WRITTEN EXERCISE » Copy the listing below verbatim, from the line containing "Given: Click the back" up to and including the line containing "coord(275,39)".

RAW RECORDS »

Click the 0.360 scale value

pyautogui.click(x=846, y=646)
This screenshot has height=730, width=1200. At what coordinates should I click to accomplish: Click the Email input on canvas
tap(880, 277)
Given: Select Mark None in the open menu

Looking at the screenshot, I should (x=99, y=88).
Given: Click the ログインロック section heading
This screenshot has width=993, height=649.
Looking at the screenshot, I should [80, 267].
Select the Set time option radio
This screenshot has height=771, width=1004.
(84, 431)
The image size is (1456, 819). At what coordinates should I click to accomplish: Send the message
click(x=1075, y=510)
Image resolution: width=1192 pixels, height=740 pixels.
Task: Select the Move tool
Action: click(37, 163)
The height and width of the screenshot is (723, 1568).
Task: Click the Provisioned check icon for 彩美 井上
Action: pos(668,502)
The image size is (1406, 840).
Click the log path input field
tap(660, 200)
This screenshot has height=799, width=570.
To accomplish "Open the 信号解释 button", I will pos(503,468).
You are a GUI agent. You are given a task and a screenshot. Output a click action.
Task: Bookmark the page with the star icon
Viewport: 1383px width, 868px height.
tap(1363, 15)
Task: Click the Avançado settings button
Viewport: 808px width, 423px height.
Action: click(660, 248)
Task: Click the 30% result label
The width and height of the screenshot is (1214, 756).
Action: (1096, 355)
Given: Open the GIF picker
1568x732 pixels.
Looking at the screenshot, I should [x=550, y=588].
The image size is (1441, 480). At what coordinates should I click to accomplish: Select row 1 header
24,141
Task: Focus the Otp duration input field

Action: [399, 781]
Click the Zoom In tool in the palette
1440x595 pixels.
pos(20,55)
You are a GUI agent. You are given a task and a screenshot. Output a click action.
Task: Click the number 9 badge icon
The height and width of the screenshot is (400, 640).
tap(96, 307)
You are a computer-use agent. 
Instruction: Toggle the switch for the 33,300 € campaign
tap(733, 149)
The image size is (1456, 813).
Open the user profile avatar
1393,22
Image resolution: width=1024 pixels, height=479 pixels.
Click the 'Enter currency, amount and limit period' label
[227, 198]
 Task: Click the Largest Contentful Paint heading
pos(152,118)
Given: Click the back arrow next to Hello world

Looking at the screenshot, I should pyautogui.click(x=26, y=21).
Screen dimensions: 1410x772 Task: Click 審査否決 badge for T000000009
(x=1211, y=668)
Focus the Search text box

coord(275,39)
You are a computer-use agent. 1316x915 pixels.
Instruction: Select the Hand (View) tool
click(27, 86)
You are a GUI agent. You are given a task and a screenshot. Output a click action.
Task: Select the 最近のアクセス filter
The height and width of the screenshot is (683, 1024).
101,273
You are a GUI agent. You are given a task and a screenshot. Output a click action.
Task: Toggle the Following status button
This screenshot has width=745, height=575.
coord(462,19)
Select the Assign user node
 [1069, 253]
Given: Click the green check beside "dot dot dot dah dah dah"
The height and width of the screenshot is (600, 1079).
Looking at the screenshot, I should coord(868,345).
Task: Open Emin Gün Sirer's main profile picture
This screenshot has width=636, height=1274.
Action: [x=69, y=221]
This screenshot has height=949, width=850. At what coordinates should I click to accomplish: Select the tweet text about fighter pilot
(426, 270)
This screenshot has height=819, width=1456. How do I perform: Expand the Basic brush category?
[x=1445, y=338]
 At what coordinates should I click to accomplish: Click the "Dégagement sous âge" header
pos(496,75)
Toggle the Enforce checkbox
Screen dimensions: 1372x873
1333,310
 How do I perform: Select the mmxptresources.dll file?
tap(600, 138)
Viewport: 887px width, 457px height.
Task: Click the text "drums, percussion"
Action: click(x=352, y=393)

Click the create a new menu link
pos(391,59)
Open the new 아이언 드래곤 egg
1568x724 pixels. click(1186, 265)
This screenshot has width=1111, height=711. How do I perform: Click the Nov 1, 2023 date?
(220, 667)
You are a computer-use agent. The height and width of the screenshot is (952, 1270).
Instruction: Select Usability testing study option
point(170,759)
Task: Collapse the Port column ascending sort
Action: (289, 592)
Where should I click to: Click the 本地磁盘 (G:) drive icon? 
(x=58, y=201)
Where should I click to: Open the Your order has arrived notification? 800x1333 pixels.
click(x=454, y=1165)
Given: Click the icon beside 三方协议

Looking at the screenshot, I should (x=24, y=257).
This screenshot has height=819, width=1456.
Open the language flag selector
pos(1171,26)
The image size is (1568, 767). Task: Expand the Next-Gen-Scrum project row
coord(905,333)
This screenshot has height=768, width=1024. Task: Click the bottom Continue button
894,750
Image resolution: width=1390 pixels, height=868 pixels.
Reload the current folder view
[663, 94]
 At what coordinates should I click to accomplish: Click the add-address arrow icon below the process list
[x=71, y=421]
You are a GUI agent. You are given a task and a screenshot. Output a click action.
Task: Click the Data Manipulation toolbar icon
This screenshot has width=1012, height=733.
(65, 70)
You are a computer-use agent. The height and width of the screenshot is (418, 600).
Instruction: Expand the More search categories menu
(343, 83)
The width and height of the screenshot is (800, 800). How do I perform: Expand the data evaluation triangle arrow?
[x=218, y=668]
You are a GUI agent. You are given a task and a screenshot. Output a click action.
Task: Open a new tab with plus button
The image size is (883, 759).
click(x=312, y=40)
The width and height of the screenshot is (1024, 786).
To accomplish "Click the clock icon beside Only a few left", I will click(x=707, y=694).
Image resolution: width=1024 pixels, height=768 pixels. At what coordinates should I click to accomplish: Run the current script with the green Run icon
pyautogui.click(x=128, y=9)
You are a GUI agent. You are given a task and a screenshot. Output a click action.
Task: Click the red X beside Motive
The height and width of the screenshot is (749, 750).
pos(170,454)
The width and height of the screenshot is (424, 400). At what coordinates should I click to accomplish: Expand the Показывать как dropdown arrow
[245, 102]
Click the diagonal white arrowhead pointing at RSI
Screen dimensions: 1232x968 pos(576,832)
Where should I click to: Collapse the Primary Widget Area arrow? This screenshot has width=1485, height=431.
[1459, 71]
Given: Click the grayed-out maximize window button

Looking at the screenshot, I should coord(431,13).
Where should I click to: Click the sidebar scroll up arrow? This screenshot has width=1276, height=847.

TASK SOLUTION »
Given: Click the back arrow next to Hello world

Looking at the screenshot, I should pyautogui.click(x=26, y=21).
Screen dimensions: 1410x772 Task: Click 審査否決 badge for T000000009
(x=1211, y=668)
Focus the Search text box

coord(275,39)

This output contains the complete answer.